Problem description:
The entries are to be returned exactly as written.

****************************************

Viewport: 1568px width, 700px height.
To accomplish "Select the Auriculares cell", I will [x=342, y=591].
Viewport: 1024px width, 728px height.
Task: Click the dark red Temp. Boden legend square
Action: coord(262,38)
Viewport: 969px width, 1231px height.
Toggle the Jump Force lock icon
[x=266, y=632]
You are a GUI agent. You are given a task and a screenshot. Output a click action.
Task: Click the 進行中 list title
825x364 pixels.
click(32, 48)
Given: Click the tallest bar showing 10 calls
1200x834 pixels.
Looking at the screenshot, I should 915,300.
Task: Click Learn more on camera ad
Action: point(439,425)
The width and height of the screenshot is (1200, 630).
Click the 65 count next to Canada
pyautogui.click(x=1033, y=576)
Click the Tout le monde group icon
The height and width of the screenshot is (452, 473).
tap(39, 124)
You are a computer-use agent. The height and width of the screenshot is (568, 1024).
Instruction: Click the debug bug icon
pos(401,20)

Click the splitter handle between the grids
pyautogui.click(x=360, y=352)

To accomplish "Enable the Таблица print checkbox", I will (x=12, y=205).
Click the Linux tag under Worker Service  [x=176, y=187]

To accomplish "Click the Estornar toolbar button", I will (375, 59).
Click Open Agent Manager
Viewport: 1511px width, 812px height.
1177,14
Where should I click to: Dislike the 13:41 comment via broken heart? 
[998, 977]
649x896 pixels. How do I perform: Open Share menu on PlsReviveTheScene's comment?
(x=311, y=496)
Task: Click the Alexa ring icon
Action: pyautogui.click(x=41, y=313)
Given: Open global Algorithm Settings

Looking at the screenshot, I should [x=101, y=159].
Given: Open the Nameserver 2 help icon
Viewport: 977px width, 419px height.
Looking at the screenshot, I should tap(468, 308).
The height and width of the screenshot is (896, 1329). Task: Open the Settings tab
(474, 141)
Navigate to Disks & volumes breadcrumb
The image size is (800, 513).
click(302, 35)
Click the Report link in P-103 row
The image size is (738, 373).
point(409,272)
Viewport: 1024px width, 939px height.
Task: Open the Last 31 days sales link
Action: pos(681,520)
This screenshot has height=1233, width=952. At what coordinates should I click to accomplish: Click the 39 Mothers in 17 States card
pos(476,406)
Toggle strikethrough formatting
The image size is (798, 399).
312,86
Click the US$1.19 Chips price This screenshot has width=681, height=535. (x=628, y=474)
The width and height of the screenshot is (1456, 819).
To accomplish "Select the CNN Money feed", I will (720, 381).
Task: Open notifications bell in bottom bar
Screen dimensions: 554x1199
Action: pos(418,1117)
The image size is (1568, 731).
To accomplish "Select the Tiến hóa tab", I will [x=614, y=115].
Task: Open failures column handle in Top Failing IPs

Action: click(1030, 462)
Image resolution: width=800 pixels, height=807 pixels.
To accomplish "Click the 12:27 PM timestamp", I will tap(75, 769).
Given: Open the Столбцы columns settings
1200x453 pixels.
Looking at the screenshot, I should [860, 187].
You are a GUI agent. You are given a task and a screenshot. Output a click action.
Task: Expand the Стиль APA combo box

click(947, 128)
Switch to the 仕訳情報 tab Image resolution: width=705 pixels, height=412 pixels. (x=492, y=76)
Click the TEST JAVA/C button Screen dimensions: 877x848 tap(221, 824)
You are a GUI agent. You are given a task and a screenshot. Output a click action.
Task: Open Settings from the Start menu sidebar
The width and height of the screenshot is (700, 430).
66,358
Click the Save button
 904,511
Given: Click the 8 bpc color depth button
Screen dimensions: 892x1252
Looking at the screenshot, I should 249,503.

****************************************

Result for this exercise:
Viewport: 1568px width, 700px height.
To accomplish "Select the Auriculares cell", I will [x=342, y=591].
Viewport: 1024px width, 728px height.
Task: Click the dark red Temp. Boden legend square
Action: coord(262,38)
Viewport: 969px width, 1231px height.
Toggle the Jump Force lock icon
[x=266, y=632]
You are a GUI agent. You are given a task and a screenshot. Output a click action.
Task: Click the 進行中 list title
825x364 pixels.
click(32, 48)
Given: Click the tallest bar showing 10 calls
1200x834 pixels.
Looking at the screenshot, I should 915,300.
Task: Click Learn more on camera ad
Action: point(439,425)
The width and height of the screenshot is (1200, 630).
Click the 65 count next to Canada
pyautogui.click(x=1033, y=576)
Click the Tout le monde group icon
The height and width of the screenshot is (452, 473).
tap(39, 124)
You are a computer-use agent. The height and width of the screenshot is (568, 1024).
Instruction: Click the debug bug icon
pos(401,20)

Click the splitter handle between the grids
pyautogui.click(x=360, y=352)

To accomplish "Enable the Таблица print checkbox", I will (x=12, y=205).
Click the Linux tag under Worker Service  [x=176, y=187]

To accomplish "Click the Estornar toolbar button", I will (375, 59).
Click Open Agent Manager
Viewport: 1511px width, 812px height.
1177,14
Where should I click to: Dislike the 13:41 comment via broken heart? 
[998, 977]
649x896 pixels. How do I perform: Open Share menu on PlsReviveTheScene's comment?
(x=311, y=496)
Task: Click the Alexa ring icon
Action: pyautogui.click(x=41, y=313)
Given: Open global Algorithm Settings

Looking at the screenshot, I should [x=101, y=159].
Given: Open the Nameserver 2 help icon
Viewport: 977px width, 419px height.
Looking at the screenshot, I should tap(468, 308).
The height and width of the screenshot is (896, 1329). Task: Open the Settings tab
(474, 141)
Navigate to Disks & volumes breadcrumb
The image size is (800, 513).
click(302, 35)
Click the Report link in P-103 row
The image size is (738, 373).
point(409,272)
Viewport: 1024px width, 939px height.
Task: Open the Last 31 days sales link
Action: pos(681,520)
This screenshot has height=1233, width=952. At what coordinates should I click to accomplish: Click the 39 Mothers in 17 States card
pos(476,406)
Toggle strikethrough formatting
The image size is (798, 399).
312,86
Click the US$1.19 Chips price This screenshot has width=681, height=535. (x=628, y=474)
The width and height of the screenshot is (1456, 819).
To accomplish "Select the CNN Money feed", I will (720, 381).
Task: Open notifications bell in bottom bar
Screen dimensions: 554x1199
Action: pos(418,1117)
The image size is (1568, 731).
To accomplish "Select the Tiến hóa tab", I will [x=614, y=115].
Task: Open failures column handle in Top Failing IPs

Action: click(1030, 462)
Image resolution: width=800 pixels, height=807 pixels.
To accomplish "Click the 12:27 PM timestamp", I will tap(75, 769).
Given: Open the Столбцы columns settings
1200x453 pixels.
Looking at the screenshot, I should [860, 187].
You are a GUI agent. You are given a task and a screenshot. Output a click action.
Task: Expand the Стиль APA combo box

click(947, 128)
Switch to the 仕訳情報 tab Image resolution: width=705 pixels, height=412 pixels. (x=492, y=76)
Click the TEST JAVA/C button Screen dimensions: 877x848 tap(221, 824)
You are a GUI agent. You are given a task and a screenshot. Output a click action.
Task: Open Settings from the Start menu sidebar
The width and height of the screenshot is (700, 430).
66,358
Click the Save button
 904,511
Given: Click the 8 bpc color depth button
Screen dimensions: 892x1252
Looking at the screenshot, I should 249,503.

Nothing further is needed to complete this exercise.